**Fragment dokumentu:**

Z komentarzy wynika, ze polski asertywny pies rozni sie od amerykanskiego ‚assertive dog’. Polski asertywny pies szczeka i macha ogonem. Amerykanski ‚assertive dog’ zdecydowanie zaszczeka raz i ogonem nie zamerda.
Orca,
jak znam owczarki podhalańskie, to one raczej nie szczekają.
W pewnych okolicznościach wydają stosowny, krótki, a głęboki dźwięk i to jest wystarczające narzędzie perswazji.
Machanie ogonem, nie jest zaproszeniem do spoufalania, ale wyrazem przyjaznych uczuć; którym czasami należy dać upust.
Asertywność szczekliwych psów rozumiem tak, że zawiadamiają świat o swoim niezrównoważeniu i być może wskazują jego źródło.
To są poważne wskazówki, pozwalające uniknąć kłopotów w przyszłości.
mt7,
Pisalam jedynie o tym, ze z komentarzy wynika odmienne znaczenie polskiego slowa ‚asertywny’ od slowa ‚assertive’ w amerykanskim angielskim. Nic poza tym.
Przecież wiem, Oreczko. 🙂
Z wpisu Owcarkowego wynika, że polski asertywny pies wyjada turystom kanapki 🙄
Na bramie strzezacej wjazdu do zakladu napraw samochodowych jest znak nastepujacej tresci:
‚These premises are protected by a dog with aids’
Nie pisze, czy pies jest asertywny.
Trzeba byc asertywnym,jest to doskonala bron przeciw chamstwu cwaniactwu itp!!
Kto nie wyraza swego zdania,opini,woli, ten zostanie zagluszony przez chamow,ktorych urodzaj wielki 🙁
Hej.
Usiłowałem sobie przypomnieć znamienne w dziejach przypadki asertywności. To nie są sytuacje jednoznaczne …
Z bardziej znanych:
– Wanda; królewna, co nie chciała Niemca,
– Karol; generał, który się kulom nie kłaniał.
Sytucje, w których ktoś bywał „za, albo nawet przeciw”, nie są chyba przykładami asertywności …
A kto to, tak naprawdę, wie? 😉
Oj, rzeczywiście trudny temat, Owczarku. Słusznie mówi mt7, że ważna jest forma wyrażania asertywności – spotkałam się kilka razy z zaskakującymi, a nawet szokującymi dla mnie wypowiedziami dość bliskich mi osób, które stwierdzały:” a co? Jestem (postanowiłam być) asertywna”. Może faktycznie potrzebne są szkolenia, żeby nie mylić asertywności z chamstwem i arogancją.
Ale wyjadanie kanapek turystom jest w porządku, zwłaszcza, gdy częstują! 🙂
Dłuuugo pisałam, bo znowu wynalazek pana Bella mnie rozpraszał.
Jędrzeju – 😆
Jędrzej Uherski,
Niemiec nie byl asertywny.
A Wanda była? Dość zdecydowanie chyba… 😉
Jest jeszcze jeden, bardzo istotny, aspekt asertywności.

**Pokazane wpisy:**
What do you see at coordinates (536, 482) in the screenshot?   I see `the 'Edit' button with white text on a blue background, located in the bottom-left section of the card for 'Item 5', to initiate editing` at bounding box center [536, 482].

* * *

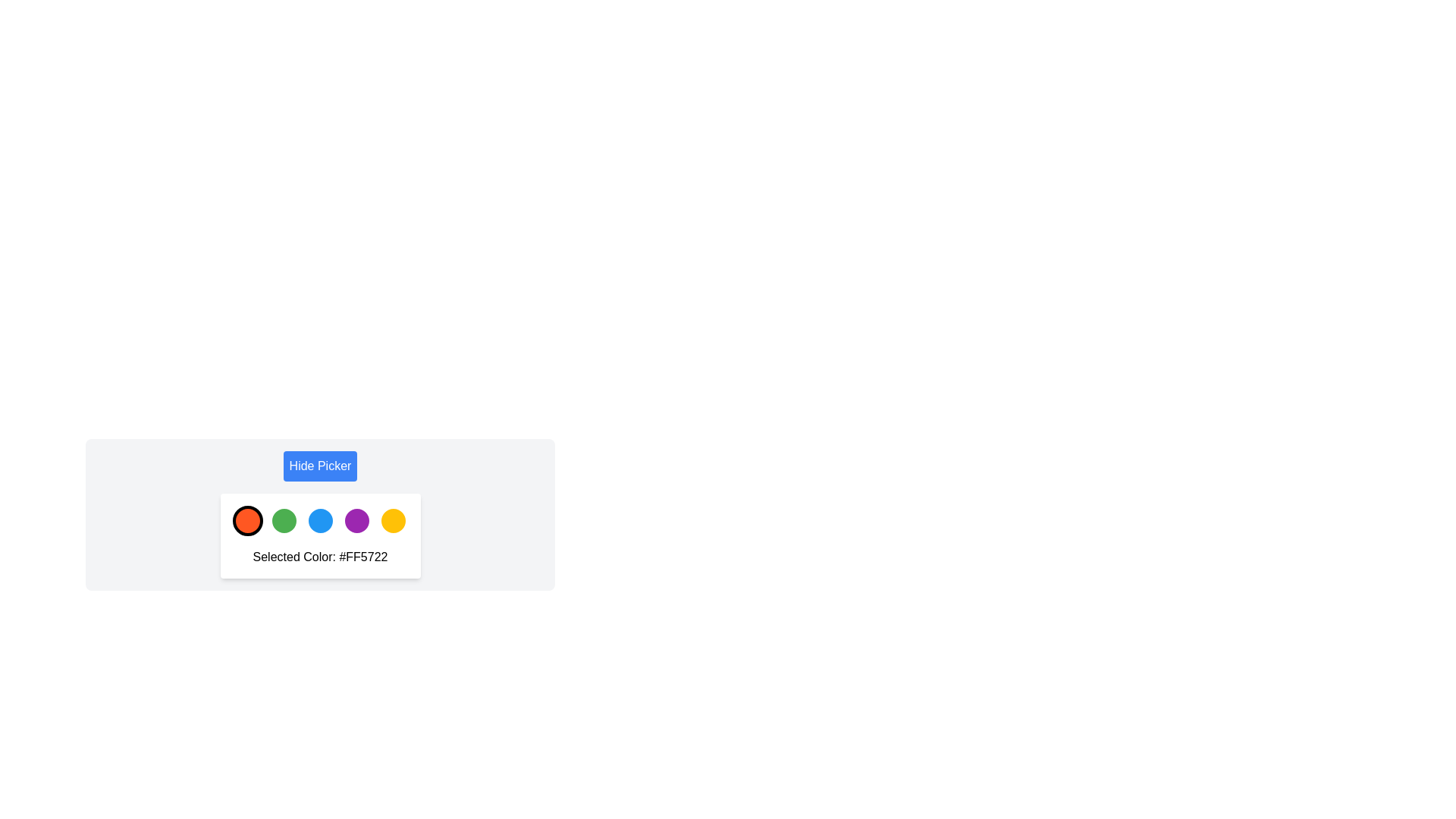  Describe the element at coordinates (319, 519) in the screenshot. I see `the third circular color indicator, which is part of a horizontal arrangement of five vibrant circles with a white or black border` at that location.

**Lista zadań:**
1. Odpowiedz na podstawie tekstu o asertywności na trzy pytania:
(a) Jak zachowuje się amerykański „assertive dog”?
(b) Jaki napis widnieje na bramie zakładu napraw samochodowych?
(c) Jakie dwie postacie podano jako bardziej znane przypadki asertywności?
2. Zredaguj tekst o asertywności. Przepisz wszystko od "Z komentarzy wynika, ze" aż po "raczej nie szczekają." i zamień "owczarki podhalańskie" na "psy pasterskie".
3. Kontynuuj tekst o asertywności od miejsca, w którym się kończy.
Wpisy pochodzą z innego źródła niż tekst o asertywności.

**Wyniki zadań:**
1.
(a) Zdecydowanie zaszczeka raz i nie zamerda ogonem.
(b) „These premises are protected by a dog with aids”.
(c) Wanda, królewna, która nie chciała Niemca, oraz Karol, generał, który nie kłaniał się kulom.

2.
Z komentarzy wynika, ze polski asertywny pies rozni sie od amerykanskiego ‚assertive dog’. Polski asertywny pies szczeka i macha ogonem. Amerykanski ‚assertive dog’ zdecydowanie zaszczeka raz i ogonem nie zamerda.
Orca,
jak znam psy pasterskie, to one raczej nie szczekają.

3.
Nie chce się komuś zrobić przykrości i przeżywa ciężko potrzebę powiedzenia prawdy.
Miałam taką sytuację, że w ramach ćwiczeń mieliśmy sobie nawzajem powiedzieć, co mnie w każdej osobie drażni, a co mi się podoba.
I jedną z tych osób ja bardzo drażniłam, więc mi to postanowiła powiedzieć, ale prawie odchorowała to postanowienie i była bardzo nieszczęśliwa, bo myślała, że sprawi mi przykrość.
A tu wręcz przeciwnie, byłam jej głęboko wdzięczna, bo pozwoliło mi to na wyjaśnienie pewnych rzeczy i zwróciło moją uwagę na fakt, że mogę innych ranić.
Nie mogła ta osoba uwierzyć, że się naprawdę cieszę i po wszystkich zakrętach patrzyłyśmy później na siebie z niekłamaną życzliwością.
To i inne podobne doświadczenia przekonały nas, że mówienie prawdy we właściwy sposób jest bardzo cenną umiejętnością, ogromnie pomocną w życiu.
Z rodzinami jednak ciężko szło, bo tu emocje są największe i narosłe latami, ale przy dobrych chęciach stron da się osiągnąć porozumienie.
Do Basiecki
„Owczarku…wygląda, że jesteś ‚poza dobrem i złem'”
Eee, Basiecko, to ino Stasek Kowaniecki tak gwarzył, ftóry nie wiadomo, kie godo powaznie, a kie śpasuje.
„I już spadam – w te pędy ? bo to, że ‚bardzo rzadko’ uruchamiasz swą gryzącą asertywność, nie oznacza, bynajmniej, ‚nigdy'”.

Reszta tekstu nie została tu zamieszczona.